(1.) The suit out of which this revision arises was brought on the basis of a promissory note (Ex. A) executed by the defendant-petitioner on 20 November 1932 in favour of one Ratamma. It was indorsed on 20 June 1934 by the said Ratamma to her sister's son Venkataramayya Garu for collection. The indorsement (Ex. A-2) reads as follows: An order (transfer) has been made in favour of Venkataramayya Garu son of Gummadi Rattayya Garu, for collection of the principal and interest due on this note.

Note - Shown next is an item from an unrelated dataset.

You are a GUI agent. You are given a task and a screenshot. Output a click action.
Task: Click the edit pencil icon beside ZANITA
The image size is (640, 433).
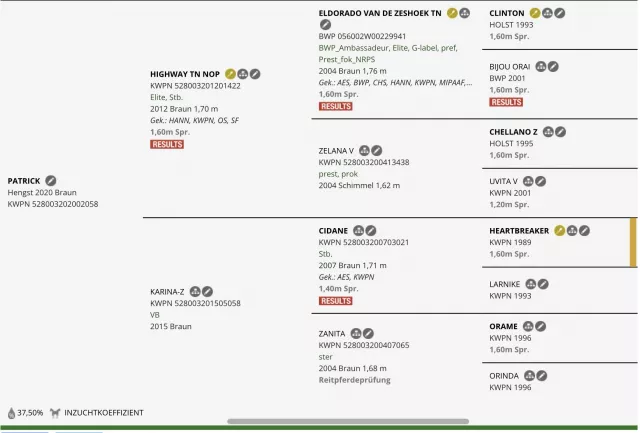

(2.) Venkataramayya Garu instead of collecting the amount from the defendant indorsed the promissory note in favour of one Medabalimi Venkataramayya who happened to be the defendant's son-in-law. The endorsement contains a statement that Venkataramayya Garu has received a bull-calf and a sum of Rs. 110 from the indorsed to whom the hundi has been indorsed for collection. On the suit being instituted by Medabalimi Venkataramayya it was contended on behalf of the defendant that the note had been discharged by him by making payment to Ratamma. This contention did not prevail in the trial Court and the suit was decreed. The other plea specially raised in para. 2(a) of the written statement was to the effect that G. Venkataramayya was only an agent for collection and was not authorized to indorse the promissory note in favour of the plaintiff. This plea was not considered by the lower Court. It was therefore contended here that the plaintiff had obtained no rights under the indorsement and he was not entitled to maintain the suit. Since the facts necessary to determine this question of law are not in dispute, it is unnecessary to remand the case.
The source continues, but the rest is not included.